Nothing to do with the charger which is a DC output. charges your battery and feeds your 12 volt equipment.
This goes between a circuit breaker on your 230volt distribution unit and the socket or sockets that it supplies


----------



## csmcqueen

If I put a relay on the feed from the ehu socket on the van to the fuse box to switch to/from an inverter then the 230v from inverter is going to try and power the charger to charge up the lb, screwing my whole circuit up, if I use a 2nd relay to allow feed to charger only when on ehu the I can in theory power all my sockets (not that I could use them all but it would give me more choice) Sorry never made that clear.


----------



## Techno100

Seems pointless as you are limited by your battery capacity.
My unit is to occasionally power my microwave or wifeys hairdrier for a few minutes at a time. So would only turn the inverter on for the task then turn it off.


----------



## Techno100

80p Asda container upgrade 









Ready to go


----------



## Addie

So where / how would this connect into your vans 240v system so that it just powers the sockets - near the RCD breaker or elsewhere?
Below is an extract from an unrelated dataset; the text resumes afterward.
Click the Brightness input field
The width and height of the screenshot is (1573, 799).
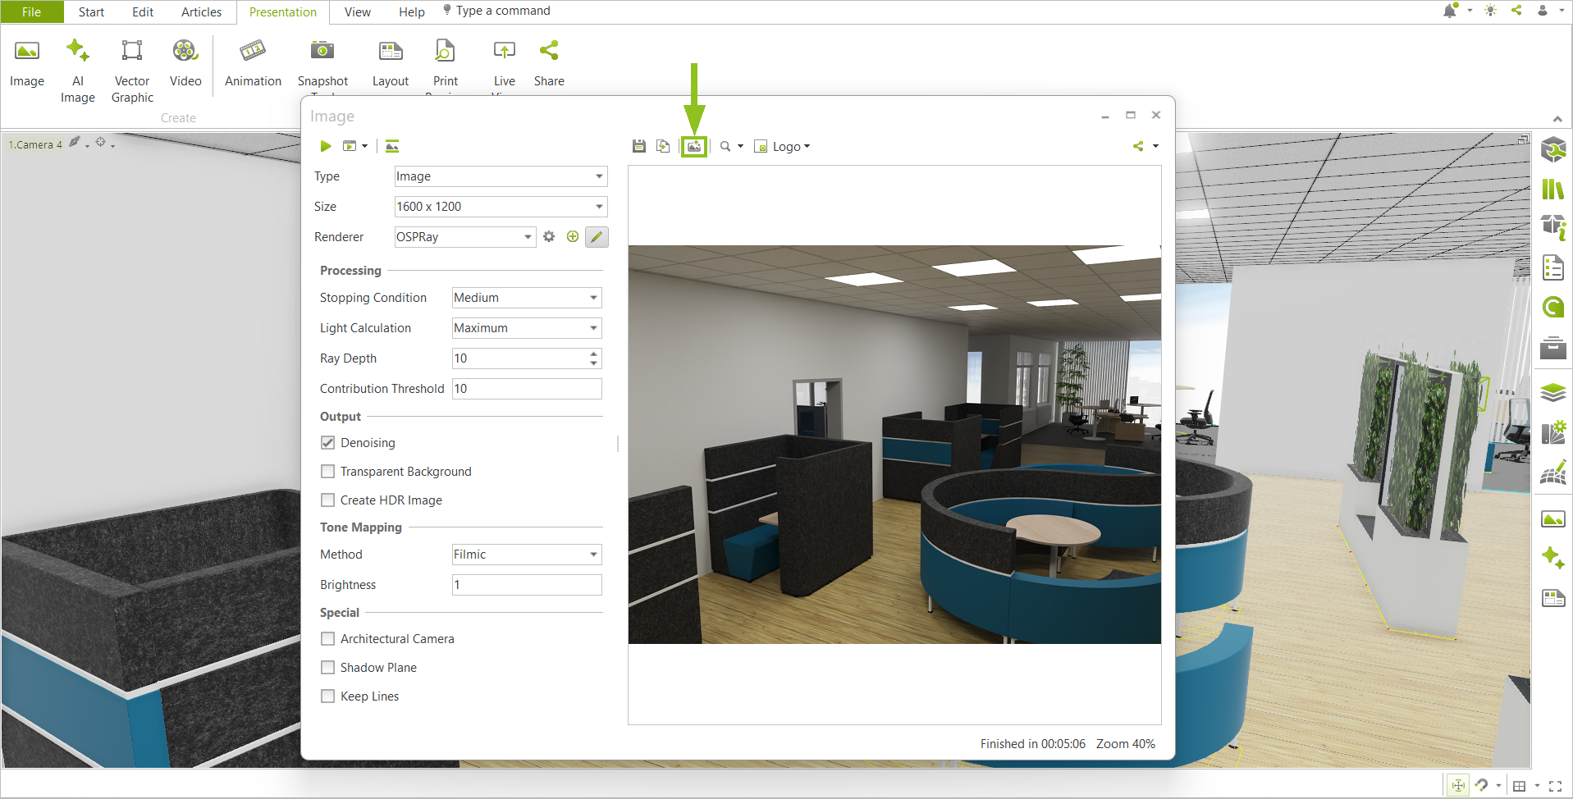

My batteries are located nowhere near my RCD or my control box!

If you don't want Pure SINE and 2000w this looks like a good deal with the warranty if its supported: http://www.ebay.co.uk/itm/350581287409

I have a brand new one of these, which given what they are selling for on eBay I might sell and buy the above!
http://www.ebay.co.uk/itm/261087855874


----------



## Techno100

Simply cut a flex (and fit the plugs pictured)somewhere between the circuit breaker and the 1st or only socket on that circuit.
The female 3 pin plug goes on the flex FROM the circuit breaker and the male goes on the other cut end that went to the socket.
To remove the changeover unit simply plug the flexes back together.
The flex to my kitchen skts comes up through the floor near my batteries

Pretty sure I'll be using this and at over £60 cheaper than a well know shop :lol:

http://www.fonejunkie.com/Sterling-Power-Pro-Power-Q-12v-1800w-Inverter-PN-I121800-p-17535.html


----------



## Techno100

As Adam has taken an interest I've elaborated.

Side locker floor removed and there is the flex from the mains board coming up through the floor and on its way to the nearside kitchen sockets








I managed to obtain spare length by re routing the converters choice of cable run.
Fit the 10amp through connector Female to mains side male to socket side








unit plugged in between the open ends








No holes to drill in my case, feed from inverter flex passed through gap into vicinity of batteries.








Plugged into my 350watt inverter just to test








Microwave lights on 








Kitchen sockets live








When my new inverter arrives it has 2 sockets so the 350watt could be redundant.


----------



## Techno100

My new 1800 watt Sterling fitted and working in excellent fashion and now powers both sides of the van. Microwave works a treat on full power. Pulls the batteries down to 11.9 under load but after a four minute test on 2xuncle bens they quickly recovered to 12.4 and within 30 minutes back up to float charge. A night time test will have to wait.


----------



## Techno100

From China £6.99 inline fuse & holder


----------



## crumblyned

Good post, Very helpfull, Thanks. Ned


----------



## vicdicdoc

I openly admit I know 'nuffin about stuff like this but was wondering about heat build-up inside the plastic containers . . . I would hate to read of anything melting or worse. 
:?


----------



## Techno100

There is no heat its a solid state sealed relay. Putting twice its rated current through it may see a rise :lol:
Even then it is microwave and dishwasher safe ! Idont spend 80pence lightly :wink:

Seriously there is no detectable heat as it is working within its design specification


----------



## SilverFox13

Four years ago I used an excellent article posted by Clive Mott Gotobed (http://www.motts.org/INVERTER.htm) to make an auto changeover ... but this appears to be much simpler.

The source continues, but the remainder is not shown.